● **Yapılacak işler**:
**A.** Aşağıdaki ifadelerin Muhammed Ali Clay hakkındaki metinle örtüşüp örtüşmediğini evet ya da hayır diye belirtin ve her birinde kararı veren sözleri metinden aynen alıntılayın. (i) Muhammed Ali Clay, dünya şampiyonu olduktan sonra Müslümanlığını ilan etti. (ii) Muhammed Ali Clay, kendisini lokantadan atan garsonlara karşılık verip onları dövdü. (iii) Muhammed Ali Clay lokantaya tek başına gitti.
**B.** Muhammed Ali Clay hakkındaki metni son cümlesinden sonra devam ettirin.

● **Kaynak metin**:
ÇAĞIN PUTUNA KARŞI TEK BAŞINA SAVAŞAN MUHAMMED ALİ CLAY
Muhammed Ali Clay, Dünya şampiyonu olunca Müslümanlığını ilan eder.
Özgürlükler ülkesinin tasmalı gazetecileri sorarlar:
“Malcolm X ve “Nation Of İslam/İslam Milleti” ile alakan nedir?
Muhammed Ali Clay:
“Ormanda aslan aslanla, kaplan kaplanla, kırmızı kuşlar kırmızı kuşlarla gezer. Kendi ırkından insanlarla gezmek insanın tabiatında vardır. İstenmediğim yerlerde olmak istemiyorum” der.
Değerli bir arkadaşını şehrin seçkin lokantalarından birine götürür ama garsonlar gelip sormayınca garsonlara “Bakar mısınız” dediğinde garsonlar topluca gelip tekme-tokat onları dışarı atarlar.
Hepsini dövecek gücü olduğu halde elini kaldırmaz. Sebebi sorulduğunda “İş polise intikal eder. Karakolda haklı veya haksıza bakmadan önce derimizin rengine bakarlar ve ona göre karar verirler” der.

● **Alıntılanan satırlar**:
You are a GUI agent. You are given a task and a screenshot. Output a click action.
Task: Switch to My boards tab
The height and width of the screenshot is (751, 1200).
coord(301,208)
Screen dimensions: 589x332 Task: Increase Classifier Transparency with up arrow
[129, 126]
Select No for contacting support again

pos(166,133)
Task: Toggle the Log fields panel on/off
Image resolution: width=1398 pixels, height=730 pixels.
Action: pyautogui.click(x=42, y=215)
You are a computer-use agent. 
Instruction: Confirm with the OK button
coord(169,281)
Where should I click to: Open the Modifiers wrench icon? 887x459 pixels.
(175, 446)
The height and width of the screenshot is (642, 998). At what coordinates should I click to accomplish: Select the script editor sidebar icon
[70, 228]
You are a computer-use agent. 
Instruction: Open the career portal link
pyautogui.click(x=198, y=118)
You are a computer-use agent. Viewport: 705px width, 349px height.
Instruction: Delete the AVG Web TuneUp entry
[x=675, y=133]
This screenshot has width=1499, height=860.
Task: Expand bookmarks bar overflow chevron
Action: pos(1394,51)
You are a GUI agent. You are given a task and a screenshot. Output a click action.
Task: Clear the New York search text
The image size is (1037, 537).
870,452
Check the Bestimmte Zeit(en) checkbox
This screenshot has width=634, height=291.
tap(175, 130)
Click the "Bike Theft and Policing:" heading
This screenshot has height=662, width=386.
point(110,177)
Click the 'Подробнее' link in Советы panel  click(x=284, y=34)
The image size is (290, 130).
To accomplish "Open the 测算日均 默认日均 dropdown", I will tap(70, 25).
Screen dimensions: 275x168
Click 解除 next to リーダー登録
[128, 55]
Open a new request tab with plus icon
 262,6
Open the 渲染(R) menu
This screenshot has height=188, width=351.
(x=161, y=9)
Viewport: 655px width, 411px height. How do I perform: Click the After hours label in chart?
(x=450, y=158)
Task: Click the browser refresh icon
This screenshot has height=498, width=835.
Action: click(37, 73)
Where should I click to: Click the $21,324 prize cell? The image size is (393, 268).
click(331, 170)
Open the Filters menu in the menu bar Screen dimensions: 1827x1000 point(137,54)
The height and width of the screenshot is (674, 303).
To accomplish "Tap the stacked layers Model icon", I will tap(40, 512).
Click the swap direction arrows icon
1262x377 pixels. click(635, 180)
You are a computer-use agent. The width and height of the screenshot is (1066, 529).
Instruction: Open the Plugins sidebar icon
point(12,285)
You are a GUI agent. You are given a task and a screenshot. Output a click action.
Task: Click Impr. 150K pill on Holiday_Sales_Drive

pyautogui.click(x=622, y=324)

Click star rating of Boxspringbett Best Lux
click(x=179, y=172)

● **Alıştırma yanıtları**:
**A.**
(i) Evet: "Muhammed Ali Clay, Dünya şampiyonu olunca Müslümanlığını ilan eder."
(ii) Hayır: "Hepsini dövecek gücü olduğu halde elini kaldırmaz."
(iii) Hayır: "Değerli bir arkadaşını şehrin seçkin lokantalarından birine götürür"

**B.**
Şampiyona, Nation Of İslam/İslam Milleti cemiyetinin hepsi zenci olduğundan gazeteciler orayı aşağılayan ifadelerle orada ne aradığını sorarlar.
Cevap: “Siyah Müslümanların toplantılarına katılıyorum ve orada ne görüyorum? Sigara yok, İçki yok, eşini aldatmak yok, hanımları gayet mazbut giyiniyor. Sonra sokağa çıkıyorum ve siz bana “Oraya, onların yanına gitmemelisin” diyorsunuz. Ama neden gitmemem gerektiğine dair bana somut bir neden söylemelisiniz” der.
Gazeteciler “Sen Şampiyonsun, gençliğin şampiyonu olarak sorumluluğun var” derler.
22 yaşındaki taze şampiyonun gazetecilerden çekinmeye hiç niyeti yoktur: “Sizin istediğiniz kişi olamam. İstediğim kişi olmakta özgürüm” diye cevaplar.
Vietnam’a gönderip harpte yok etmeyi denediklerinde Amerika yetkililerine öyle bir cevap verir ki bu cevap daha sonraları Uluslararası Dayanışma Bildirisi haline gelir:
“Doğduğum Lousville’de ‘Negro(Zenci)’ dedikleri insanlar köpek muamelesi görürken ve en basit insan haklarından mahrum bırakılırken, üzerime üniforma giyip, 10 bin mil (16 bin kilometre) ötedeki Vietnam’ın kahverengi insanlarına bomba ve mermi yağdırmamı benden istiyorlar?
Hayır, evimden 10 bin mil ötede, beyaz köle sahiplerinin dünya hakimiyeti devam etsin diye bir başka yoksul ulusun katledilmesine, yakılmasına destek vermeyeceğim. Bu, böylesi kötülüklerin sona ermesi gereken gündür.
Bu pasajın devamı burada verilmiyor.